Introduction: Bodies That Do Not Matter

A consideration of Israeli narrative, fictional films produced since the outbreak of the al-Aqsa, or second, Intifadah (2000–2004)1 reveals a perplexing phenomenon. Although the majority of Israeli filmmakers identify with the Left, which generally supports the Palestinians and opposes the injustice of the occupation, fictional films never deal with the reality of the occupation. It is denied. Further to this trend, despite the record number of terrorist attacks that took place during those years, most of these films repress the trauma of these attacks.2 There is nothing judgmental in this last observation. On the contrary, according to trauma discourse, repression, or inherent latency, as Caruth calls it (17), is an inevitable, necessary stage in the reaction to trauma.

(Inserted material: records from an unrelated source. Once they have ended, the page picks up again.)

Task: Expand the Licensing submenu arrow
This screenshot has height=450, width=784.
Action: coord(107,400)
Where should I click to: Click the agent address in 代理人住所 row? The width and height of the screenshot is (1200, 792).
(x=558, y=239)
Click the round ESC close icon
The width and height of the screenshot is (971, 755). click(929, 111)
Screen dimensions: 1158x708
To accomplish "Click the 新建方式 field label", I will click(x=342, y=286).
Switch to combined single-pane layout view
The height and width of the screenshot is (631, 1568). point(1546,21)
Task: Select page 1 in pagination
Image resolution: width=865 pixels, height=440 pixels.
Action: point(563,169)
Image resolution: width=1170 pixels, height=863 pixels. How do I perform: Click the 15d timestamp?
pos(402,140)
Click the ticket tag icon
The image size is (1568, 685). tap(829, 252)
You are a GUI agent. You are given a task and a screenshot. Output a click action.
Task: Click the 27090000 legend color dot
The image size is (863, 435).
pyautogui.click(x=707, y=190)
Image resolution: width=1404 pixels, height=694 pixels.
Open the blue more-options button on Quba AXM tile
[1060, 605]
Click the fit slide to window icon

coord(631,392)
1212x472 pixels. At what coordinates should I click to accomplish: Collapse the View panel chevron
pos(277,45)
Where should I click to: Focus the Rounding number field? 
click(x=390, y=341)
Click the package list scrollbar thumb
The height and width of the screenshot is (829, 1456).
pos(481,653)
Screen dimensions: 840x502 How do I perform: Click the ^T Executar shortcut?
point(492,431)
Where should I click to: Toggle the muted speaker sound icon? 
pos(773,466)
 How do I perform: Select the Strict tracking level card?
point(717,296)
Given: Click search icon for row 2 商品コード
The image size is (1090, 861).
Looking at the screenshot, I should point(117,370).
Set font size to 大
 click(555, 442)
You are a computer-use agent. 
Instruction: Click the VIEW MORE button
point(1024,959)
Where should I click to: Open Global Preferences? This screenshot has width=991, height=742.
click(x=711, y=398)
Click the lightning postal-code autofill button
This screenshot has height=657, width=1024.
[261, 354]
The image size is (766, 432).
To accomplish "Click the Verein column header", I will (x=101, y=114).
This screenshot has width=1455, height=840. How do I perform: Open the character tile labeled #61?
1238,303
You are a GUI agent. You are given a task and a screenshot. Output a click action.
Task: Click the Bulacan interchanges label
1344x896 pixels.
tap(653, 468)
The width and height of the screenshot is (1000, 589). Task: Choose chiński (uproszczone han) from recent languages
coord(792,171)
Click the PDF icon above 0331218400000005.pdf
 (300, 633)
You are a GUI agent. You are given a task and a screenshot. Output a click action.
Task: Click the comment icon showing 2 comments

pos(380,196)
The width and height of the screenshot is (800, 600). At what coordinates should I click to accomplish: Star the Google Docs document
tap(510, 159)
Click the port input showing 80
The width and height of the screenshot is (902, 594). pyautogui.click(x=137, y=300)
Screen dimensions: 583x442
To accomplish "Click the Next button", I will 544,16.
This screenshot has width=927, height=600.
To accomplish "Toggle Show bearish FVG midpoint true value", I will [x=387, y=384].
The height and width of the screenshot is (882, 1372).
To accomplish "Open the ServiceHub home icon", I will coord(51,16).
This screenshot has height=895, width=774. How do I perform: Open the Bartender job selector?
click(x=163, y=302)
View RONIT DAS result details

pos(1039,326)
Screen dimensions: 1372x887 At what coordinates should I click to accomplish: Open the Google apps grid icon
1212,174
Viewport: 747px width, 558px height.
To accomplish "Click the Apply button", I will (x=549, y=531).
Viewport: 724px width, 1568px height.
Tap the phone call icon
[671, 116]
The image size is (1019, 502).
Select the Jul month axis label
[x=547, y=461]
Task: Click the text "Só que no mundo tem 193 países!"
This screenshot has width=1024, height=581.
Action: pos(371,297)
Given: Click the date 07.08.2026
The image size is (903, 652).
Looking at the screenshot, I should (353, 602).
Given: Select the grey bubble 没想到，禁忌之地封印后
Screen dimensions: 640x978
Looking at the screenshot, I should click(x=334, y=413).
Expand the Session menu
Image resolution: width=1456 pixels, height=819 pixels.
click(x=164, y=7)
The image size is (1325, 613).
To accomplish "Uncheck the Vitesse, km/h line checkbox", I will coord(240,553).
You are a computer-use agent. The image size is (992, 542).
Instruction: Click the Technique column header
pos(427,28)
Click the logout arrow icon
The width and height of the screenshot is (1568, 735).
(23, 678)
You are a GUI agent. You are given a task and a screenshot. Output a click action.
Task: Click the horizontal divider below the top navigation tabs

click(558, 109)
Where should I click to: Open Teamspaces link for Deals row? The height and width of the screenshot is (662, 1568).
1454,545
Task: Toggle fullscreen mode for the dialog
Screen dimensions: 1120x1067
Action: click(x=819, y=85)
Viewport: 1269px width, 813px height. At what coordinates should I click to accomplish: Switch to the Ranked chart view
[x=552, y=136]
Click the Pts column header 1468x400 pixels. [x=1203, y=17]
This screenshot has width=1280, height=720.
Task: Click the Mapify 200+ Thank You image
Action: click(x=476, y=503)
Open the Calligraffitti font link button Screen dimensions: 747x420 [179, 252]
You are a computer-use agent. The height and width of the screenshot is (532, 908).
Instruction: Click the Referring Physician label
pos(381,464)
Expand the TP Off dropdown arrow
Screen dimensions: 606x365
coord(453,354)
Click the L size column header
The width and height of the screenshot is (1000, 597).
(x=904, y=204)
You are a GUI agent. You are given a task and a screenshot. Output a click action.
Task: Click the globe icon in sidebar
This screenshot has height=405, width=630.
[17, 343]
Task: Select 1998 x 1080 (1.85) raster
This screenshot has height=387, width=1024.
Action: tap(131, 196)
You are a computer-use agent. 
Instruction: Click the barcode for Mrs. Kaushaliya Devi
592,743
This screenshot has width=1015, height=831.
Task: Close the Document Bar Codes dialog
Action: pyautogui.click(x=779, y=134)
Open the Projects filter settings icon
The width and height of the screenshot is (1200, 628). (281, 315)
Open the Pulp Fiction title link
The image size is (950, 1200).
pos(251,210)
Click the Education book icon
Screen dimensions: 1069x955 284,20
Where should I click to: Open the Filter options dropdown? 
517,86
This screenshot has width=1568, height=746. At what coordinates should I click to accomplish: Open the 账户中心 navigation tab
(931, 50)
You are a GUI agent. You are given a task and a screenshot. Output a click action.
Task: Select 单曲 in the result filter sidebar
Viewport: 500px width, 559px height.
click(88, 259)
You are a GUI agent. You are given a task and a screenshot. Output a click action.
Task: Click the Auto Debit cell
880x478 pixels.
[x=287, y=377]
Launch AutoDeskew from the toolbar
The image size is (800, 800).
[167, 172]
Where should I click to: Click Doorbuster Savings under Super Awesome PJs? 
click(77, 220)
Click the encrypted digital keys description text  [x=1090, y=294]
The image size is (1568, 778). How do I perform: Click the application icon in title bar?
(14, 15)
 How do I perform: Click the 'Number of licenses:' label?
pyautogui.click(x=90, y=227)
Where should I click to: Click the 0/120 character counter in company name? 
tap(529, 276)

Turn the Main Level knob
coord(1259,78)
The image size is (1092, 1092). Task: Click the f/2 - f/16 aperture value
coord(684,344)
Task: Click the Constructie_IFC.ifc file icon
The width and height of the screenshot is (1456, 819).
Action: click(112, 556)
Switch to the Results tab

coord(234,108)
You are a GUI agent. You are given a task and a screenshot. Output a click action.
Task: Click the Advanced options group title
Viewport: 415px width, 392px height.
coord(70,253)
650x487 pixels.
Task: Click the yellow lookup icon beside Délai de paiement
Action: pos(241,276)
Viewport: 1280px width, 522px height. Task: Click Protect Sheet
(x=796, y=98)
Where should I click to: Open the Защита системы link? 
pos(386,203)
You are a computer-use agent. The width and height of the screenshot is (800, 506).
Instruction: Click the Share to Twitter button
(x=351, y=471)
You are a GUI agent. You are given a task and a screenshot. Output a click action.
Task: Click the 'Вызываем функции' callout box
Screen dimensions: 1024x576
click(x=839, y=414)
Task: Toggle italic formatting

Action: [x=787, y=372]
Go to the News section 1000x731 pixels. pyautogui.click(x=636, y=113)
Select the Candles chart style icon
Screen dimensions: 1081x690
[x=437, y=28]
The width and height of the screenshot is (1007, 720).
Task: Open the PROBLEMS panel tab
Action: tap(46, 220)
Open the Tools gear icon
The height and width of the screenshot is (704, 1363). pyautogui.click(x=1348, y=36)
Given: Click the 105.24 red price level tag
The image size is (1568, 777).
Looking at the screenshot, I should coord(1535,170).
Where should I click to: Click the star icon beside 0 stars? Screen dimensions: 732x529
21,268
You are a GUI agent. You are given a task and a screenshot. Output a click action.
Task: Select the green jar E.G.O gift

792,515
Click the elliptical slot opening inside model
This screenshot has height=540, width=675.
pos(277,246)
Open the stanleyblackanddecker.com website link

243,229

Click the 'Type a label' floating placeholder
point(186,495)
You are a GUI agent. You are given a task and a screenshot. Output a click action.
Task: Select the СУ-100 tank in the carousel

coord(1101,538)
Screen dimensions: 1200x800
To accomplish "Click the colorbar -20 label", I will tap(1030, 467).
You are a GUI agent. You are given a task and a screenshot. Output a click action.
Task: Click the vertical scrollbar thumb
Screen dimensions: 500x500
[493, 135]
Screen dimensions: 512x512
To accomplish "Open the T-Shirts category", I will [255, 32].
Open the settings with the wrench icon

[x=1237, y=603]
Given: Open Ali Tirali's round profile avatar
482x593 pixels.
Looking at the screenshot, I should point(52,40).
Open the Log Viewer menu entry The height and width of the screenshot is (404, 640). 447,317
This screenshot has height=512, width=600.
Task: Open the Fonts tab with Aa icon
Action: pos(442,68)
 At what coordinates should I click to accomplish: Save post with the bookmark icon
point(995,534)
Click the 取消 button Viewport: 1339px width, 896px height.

In Israeli narrative cinema, the trauma of the terror attack appears at most in only a few films and then as a sort of distant background to the drama.3 In the only two films produced during these years that portray families in mourning—Nir Bergman's Broken Wings (2002) and Sabi Gabizon's Nina's Tragedies (2003), both of which met with considerable commercial success—the reason for the mourning, namely, the death of a father or of a husband, involves displacement. In the case of Broken Wings, the death of the father is not an outcome of the occupation or a terror attack, but a result of a bee sting. In the case of Nina's Tragedies, why the husband died is of marginal importance; instead, romantic serendipity is central (a young man randomly joins the casualties department of the Israel Defense Forces and, as part of a detail entrusted with informing a widow of her fresh loss, falls in love with her). In these two cases, the arbitrariness of the circumstances (the appearance of the bee, the appearance of the young man) "replaces" the tragic arbitrariness that typifies a terror attack. In all the cases, the Israeli fictional cinematic space remains shielded against any recognition of the trauma of the terror attack and hence against its visibility. According to the mimetic paradigm approach within trauma studies, the trauma is still at the repression stage and has not reached that of post-trauma, which involves recognition that trauma has occurred.4

In contrast to fictional narrative cinema, Israeli documentary cinema deals with the Intifadah (both the occupation and the terror attacks) in an almost obsessive fashion.5 Dozens of documentary films have been screened, particularly on the local Discovery channel, in cinematheques, and in Israeli film festivals over the past four years, and more and more such films are still being made. Dozens of the movies describe Palestinian life under the shadow of the Intifadah from a standpoint sympathetic to Palestinian suffering and sharply critical of the occupation (for example, Yoav Shamir's Checkpoint [2003] shows the routine [End Page 3] played over several seasons at an army checkpoint near an Arab village in the occupied territories). Some fifteen films deal directly with terror attacks. These films describe Israeli life under the shadow of the attacks from a perspective sympathetic to the suffering of civilian victims of suicide bombings (for example, Orna Ben-Dor Niv's One Widow, Twice Bereavement [2005], which describes a group of women who have lost two close relatives—a husband and a child—in the same attack).6 To put it another way, the two main stories told by documentary cinema, the story of Palestinian suffering and the story of Israeli suffering, are presented as detached from one another. Very few of the dozens of documentary films provide any hint from within the drama of the connection between the two faces of the Intifadah, the occupation and the terror, and even those few do so in only a very limited fashion (for example, Anat Halachmi's film Channels of Rage [2003] portrays how two Israeli rappers working in a local nightclub, one Jewish and one Arab, become ideologically distanced). In the vast majority of cases, the drama fails to strike a balance between these two objects of empathy that are...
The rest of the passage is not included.